• [WHAT THIS TASK INVOLVES] Recast the material below as a Markdown table with the columns "Row" and "Material line," starting at the beginning of the material and going on through the line containing "Correo electrónico (361, 1007)", leaving out blank lines and pictures.

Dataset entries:
——————
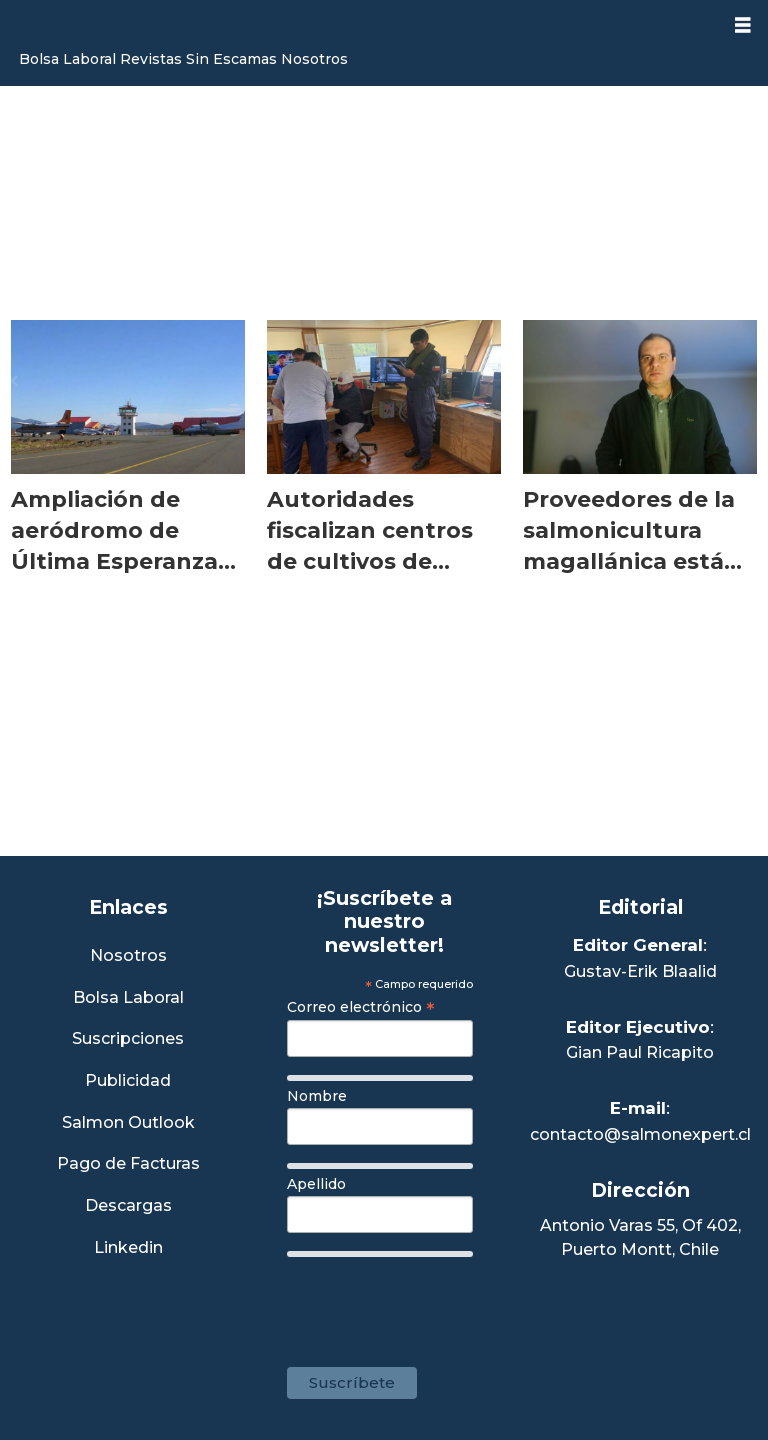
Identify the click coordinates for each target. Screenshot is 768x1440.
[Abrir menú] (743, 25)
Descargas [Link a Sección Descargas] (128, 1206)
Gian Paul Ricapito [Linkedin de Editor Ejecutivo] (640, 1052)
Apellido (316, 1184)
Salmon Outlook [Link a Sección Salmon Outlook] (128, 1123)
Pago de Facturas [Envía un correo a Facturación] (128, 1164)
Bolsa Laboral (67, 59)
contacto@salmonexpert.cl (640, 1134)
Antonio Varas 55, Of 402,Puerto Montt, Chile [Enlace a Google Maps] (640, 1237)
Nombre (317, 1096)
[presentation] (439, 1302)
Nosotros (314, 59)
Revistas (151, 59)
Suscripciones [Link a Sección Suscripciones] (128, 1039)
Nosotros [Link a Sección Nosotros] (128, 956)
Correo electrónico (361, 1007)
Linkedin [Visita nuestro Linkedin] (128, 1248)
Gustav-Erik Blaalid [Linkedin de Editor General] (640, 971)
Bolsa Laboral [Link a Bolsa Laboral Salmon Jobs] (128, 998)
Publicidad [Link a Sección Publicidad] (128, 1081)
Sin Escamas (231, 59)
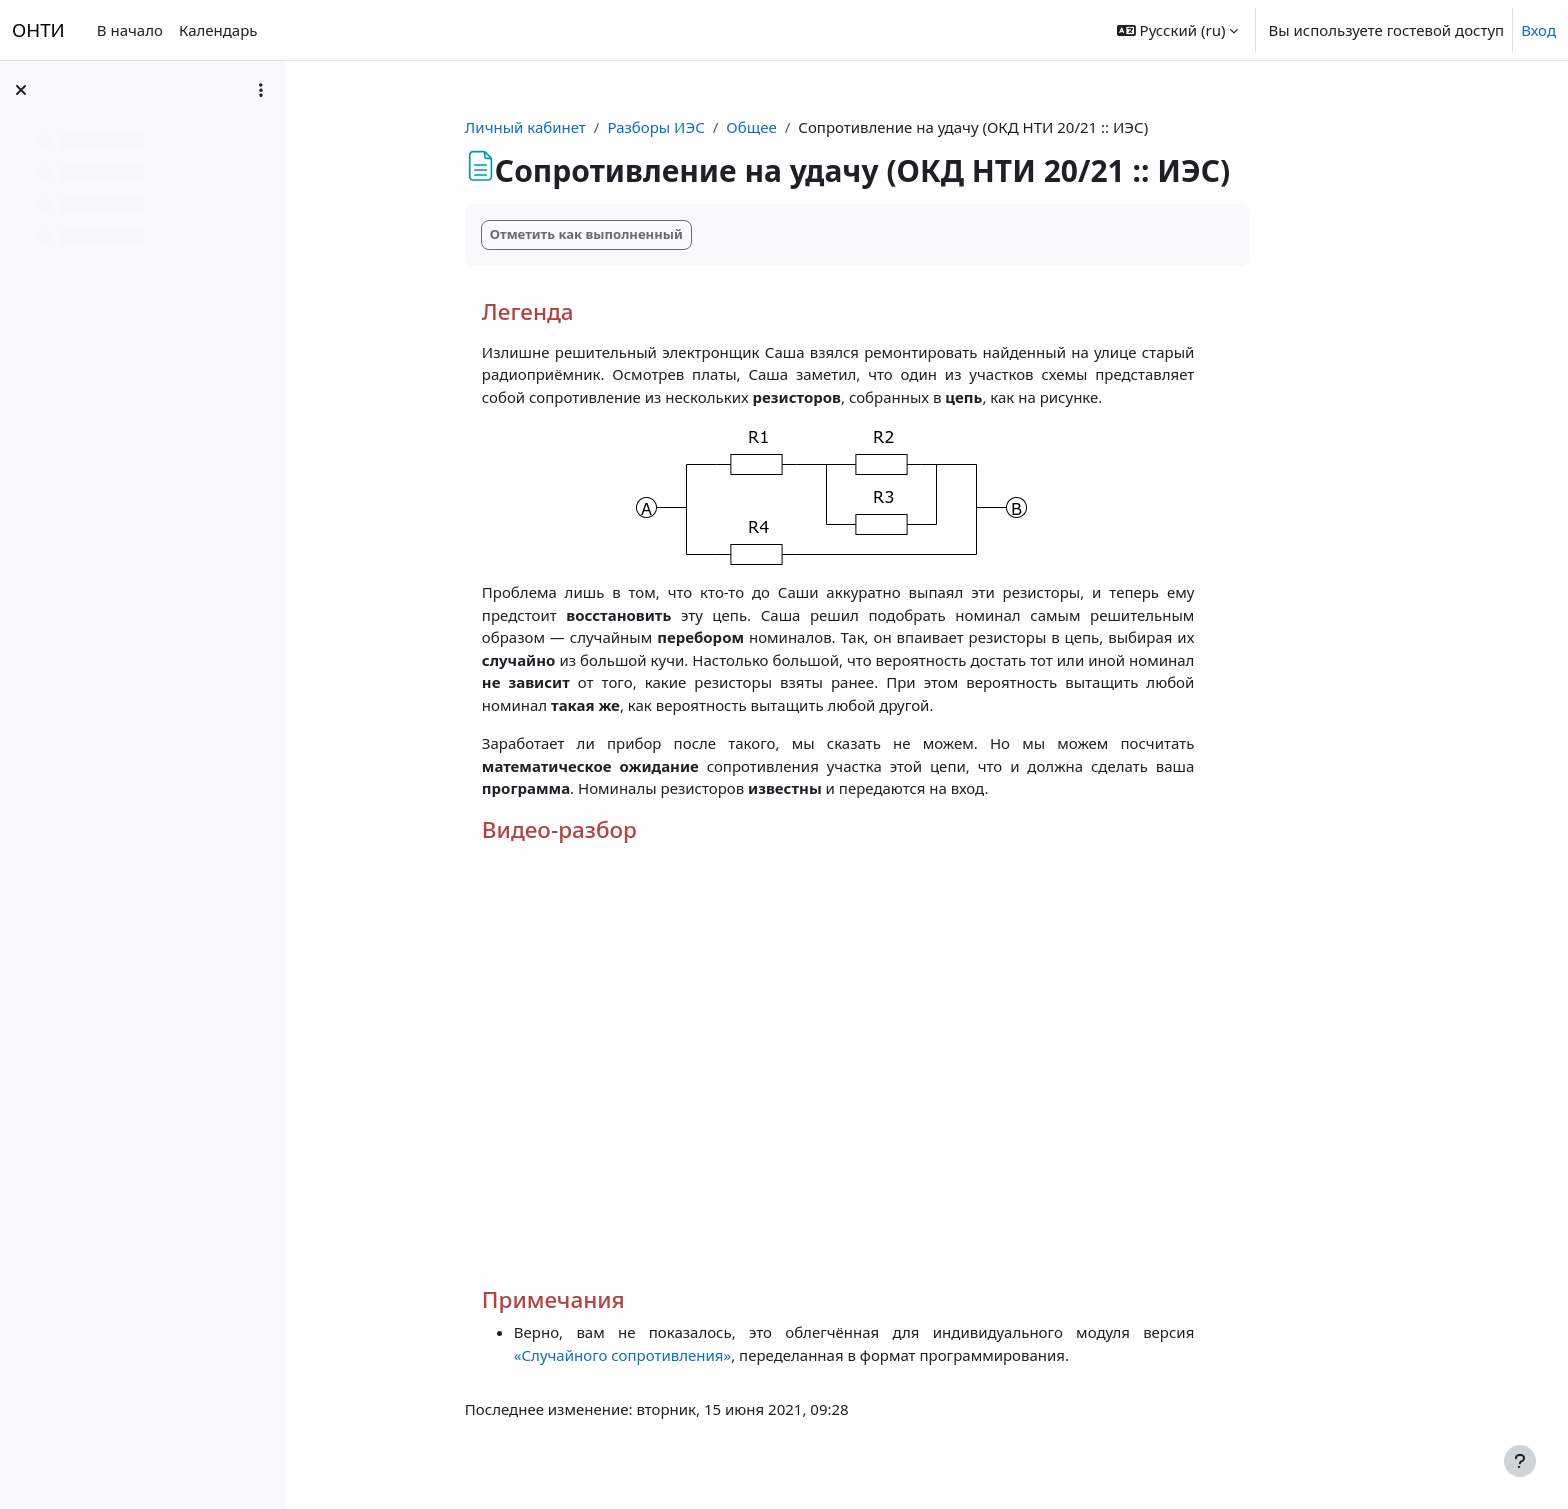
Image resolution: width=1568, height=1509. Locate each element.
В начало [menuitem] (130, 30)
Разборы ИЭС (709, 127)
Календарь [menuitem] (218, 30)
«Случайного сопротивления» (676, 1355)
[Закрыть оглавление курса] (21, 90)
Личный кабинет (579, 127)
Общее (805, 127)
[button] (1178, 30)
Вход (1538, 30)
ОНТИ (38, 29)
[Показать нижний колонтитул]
——————
• [PROBLEM SOLUTION]
| Row | Material line |
|---|---|
| 1 | Identify the click coordinates for each target. Screenshot is 768x1440. |
| 2 | [Abrir menú] (743, 25) |
| 3 | Descargas [Link a Sección Descargas] (128, 1206) |
| 4 | Gian Paul Ricapito [Linkedin de Editor Ejecutivo] (640, 1052) |
| 5 | Apellido (316, 1184) |
| 6 | Salmon Outlook [Link a Sección Salmon Outlook] (128, 1123) |
| 7 | Pago de Facturas [Envía un correo a Facturación] (128, 1164) |
| 8 | Bolsa Laboral (67, 59) |
| 9 | contacto@salmonexpert.cl (640, 1134) |
| 10 | Antonio Varas 55, Of 402,Puerto Montt, Chile [Enlace a Google Maps] (640, 1237) |
| 11 | Nombre (317, 1096) |
| 12 | [presentation] (439, 1302) |
| 13 | Nosotros (314, 59) |
| 14 | Revistas (151, 59) |
| 15 | Suscripciones [Link a Sección Suscripciones] (128, 1039) |
| 16 | Nosotros [Link a Sección Nosotros] (128, 956) |
| 17 | Correo electrónico (361, 1007) |